* [DATA EXTRACT]
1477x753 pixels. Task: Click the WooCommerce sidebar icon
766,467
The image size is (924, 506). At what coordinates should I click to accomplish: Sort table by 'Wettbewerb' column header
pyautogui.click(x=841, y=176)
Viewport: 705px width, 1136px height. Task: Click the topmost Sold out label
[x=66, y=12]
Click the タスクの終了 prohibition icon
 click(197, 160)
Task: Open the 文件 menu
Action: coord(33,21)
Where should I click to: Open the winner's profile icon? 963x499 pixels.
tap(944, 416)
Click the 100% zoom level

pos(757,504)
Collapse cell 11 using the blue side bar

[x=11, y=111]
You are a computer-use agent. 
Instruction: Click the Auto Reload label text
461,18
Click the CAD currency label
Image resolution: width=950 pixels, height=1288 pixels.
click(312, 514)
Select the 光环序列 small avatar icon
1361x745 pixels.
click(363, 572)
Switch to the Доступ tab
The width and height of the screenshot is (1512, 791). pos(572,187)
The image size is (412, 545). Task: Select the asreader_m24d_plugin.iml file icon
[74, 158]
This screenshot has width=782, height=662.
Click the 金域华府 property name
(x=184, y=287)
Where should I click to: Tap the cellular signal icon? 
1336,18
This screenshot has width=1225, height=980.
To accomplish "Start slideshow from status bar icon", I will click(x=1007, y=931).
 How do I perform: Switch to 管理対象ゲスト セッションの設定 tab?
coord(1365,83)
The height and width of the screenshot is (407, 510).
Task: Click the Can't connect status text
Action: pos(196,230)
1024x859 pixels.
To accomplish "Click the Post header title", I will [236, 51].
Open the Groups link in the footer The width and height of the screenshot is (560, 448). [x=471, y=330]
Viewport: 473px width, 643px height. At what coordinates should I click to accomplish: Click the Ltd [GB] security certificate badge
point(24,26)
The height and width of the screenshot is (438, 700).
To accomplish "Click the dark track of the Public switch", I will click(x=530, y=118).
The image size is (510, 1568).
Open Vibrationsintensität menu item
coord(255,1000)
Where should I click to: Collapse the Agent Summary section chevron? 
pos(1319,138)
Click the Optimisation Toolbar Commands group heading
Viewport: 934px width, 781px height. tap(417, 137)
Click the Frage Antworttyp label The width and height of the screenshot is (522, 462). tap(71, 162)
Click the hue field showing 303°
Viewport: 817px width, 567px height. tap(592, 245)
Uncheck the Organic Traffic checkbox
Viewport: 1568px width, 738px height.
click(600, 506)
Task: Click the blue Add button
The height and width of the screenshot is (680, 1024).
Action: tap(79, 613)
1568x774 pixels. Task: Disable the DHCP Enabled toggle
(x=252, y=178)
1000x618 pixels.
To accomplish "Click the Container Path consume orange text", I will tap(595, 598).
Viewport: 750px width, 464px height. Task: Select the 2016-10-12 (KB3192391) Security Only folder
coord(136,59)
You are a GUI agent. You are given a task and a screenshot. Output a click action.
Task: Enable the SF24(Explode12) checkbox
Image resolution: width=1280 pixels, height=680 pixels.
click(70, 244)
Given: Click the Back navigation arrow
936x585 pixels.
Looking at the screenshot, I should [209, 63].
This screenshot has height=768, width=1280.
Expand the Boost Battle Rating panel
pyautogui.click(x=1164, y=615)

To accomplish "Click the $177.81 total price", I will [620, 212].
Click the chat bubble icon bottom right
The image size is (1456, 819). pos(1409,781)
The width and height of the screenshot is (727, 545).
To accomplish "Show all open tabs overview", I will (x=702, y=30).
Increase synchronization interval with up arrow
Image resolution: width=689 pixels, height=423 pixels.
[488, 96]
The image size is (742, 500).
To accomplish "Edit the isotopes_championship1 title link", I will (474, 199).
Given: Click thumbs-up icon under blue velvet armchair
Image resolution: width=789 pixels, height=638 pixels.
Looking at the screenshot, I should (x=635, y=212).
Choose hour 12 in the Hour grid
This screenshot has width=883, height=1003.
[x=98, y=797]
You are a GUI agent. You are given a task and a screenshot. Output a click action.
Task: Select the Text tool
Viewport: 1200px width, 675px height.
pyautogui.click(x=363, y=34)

* [REQUIRED ACTION] Line by line, return the whole listing without a single difference.

* [EXPECTED OUTPUT]
1477x753 pixels. Task: Click the WooCommerce sidebar icon
766,467
The image size is (924, 506). At what coordinates should I click to accomplish: Sort table by 'Wettbewerb' column header
pyautogui.click(x=841, y=176)
Viewport: 705px width, 1136px height. Task: Click the topmost Sold out label
[x=66, y=12]
Click the タスクの終了 prohibition icon
 click(197, 160)
Task: Open the 文件 menu
Action: coord(33,21)
Where should I click to: Open the winner's profile icon? 963x499 pixels.
tap(944, 416)
Click the 100% zoom level

pos(757,504)
Collapse cell 11 using the blue side bar

[x=11, y=111]
You are a computer-use agent. 
Instruction: Click the Auto Reload label text
461,18
Click the CAD currency label
Image resolution: width=950 pixels, height=1288 pixels.
click(312, 514)
Select the 光环序列 small avatar icon
1361x745 pixels.
click(363, 572)
Switch to the Доступ tab
The width and height of the screenshot is (1512, 791). pos(572,187)
The image size is (412, 545). Task: Select the asreader_m24d_plugin.iml file icon
[74, 158]
This screenshot has width=782, height=662.
Click the 金域华府 property name
(x=184, y=287)
Where should I click to: Tap the cellular signal icon? 
1336,18
This screenshot has width=1225, height=980.
To accomplish "Start slideshow from status bar icon", I will click(x=1007, y=931).
 How do I perform: Switch to 管理対象ゲスト セッションの設定 tab?
coord(1365,83)
The height and width of the screenshot is (407, 510).
Task: Click the Can't connect status text
Action: pos(196,230)
1024x859 pixels.
To accomplish "Click the Post header title", I will [236, 51].
Open the Groups link in the footer The width and height of the screenshot is (560, 448). [x=471, y=330]
Viewport: 473px width, 643px height. At what coordinates should I click to accomplish: Click the Ltd [GB] security certificate badge
point(24,26)
The height and width of the screenshot is (438, 700).
To accomplish "Click the dark track of the Public switch", I will click(x=530, y=118).
The image size is (510, 1568).
Open Vibrationsintensität menu item
coord(255,1000)
Where should I click to: Collapse the Agent Summary section chevron? 
pos(1319,138)
Click the Optimisation Toolbar Commands group heading
Viewport: 934px width, 781px height. tap(417, 137)
Click the Frage Antworttyp label The width and height of the screenshot is (522, 462). tap(71, 162)
Click the hue field showing 303°
Viewport: 817px width, 567px height. tap(592, 245)
Uncheck the Organic Traffic checkbox
Viewport: 1568px width, 738px height.
click(600, 506)
Task: Click the blue Add button
The height and width of the screenshot is (680, 1024).
Action: tap(79, 613)
1568x774 pixels. Task: Disable the DHCP Enabled toggle
(x=252, y=178)
1000x618 pixels.
To accomplish "Click the Container Path consume orange text", I will tap(595, 598).
Viewport: 750px width, 464px height. Task: Select the 2016-10-12 (KB3192391) Security Only folder
coord(136,59)
You are a GUI agent. You are given a task and a screenshot. Output a click action.
Task: Enable the SF24(Explode12) checkbox
Image resolution: width=1280 pixels, height=680 pixels.
click(70, 244)
Given: Click the Back navigation arrow
936x585 pixels.
Looking at the screenshot, I should [209, 63].
This screenshot has height=768, width=1280.
Expand the Boost Battle Rating panel
pyautogui.click(x=1164, y=615)

To accomplish "Click the $177.81 total price", I will [620, 212].
Click the chat bubble icon bottom right
The image size is (1456, 819). pos(1409,781)
The width and height of the screenshot is (727, 545).
To accomplish "Show all open tabs overview", I will (x=702, y=30).
Increase synchronization interval with up arrow
Image resolution: width=689 pixels, height=423 pixels.
[488, 96]
The image size is (742, 500).
To accomplish "Edit the isotopes_championship1 title link", I will (474, 199).
Given: Click thumbs-up icon under blue velvet armchair
Image resolution: width=789 pixels, height=638 pixels.
Looking at the screenshot, I should (x=635, y=212).
Choose hour 12 in the Hour grid
This screenshot has width=883, height=1003.
[x=98, y=797]
You are a GUI agent. You are given a task and a screenshot. Output a click action.
Task: Select the Text tool
Viewport: 1200px width, 675px height.
pyautogui.click(x=363, y=34)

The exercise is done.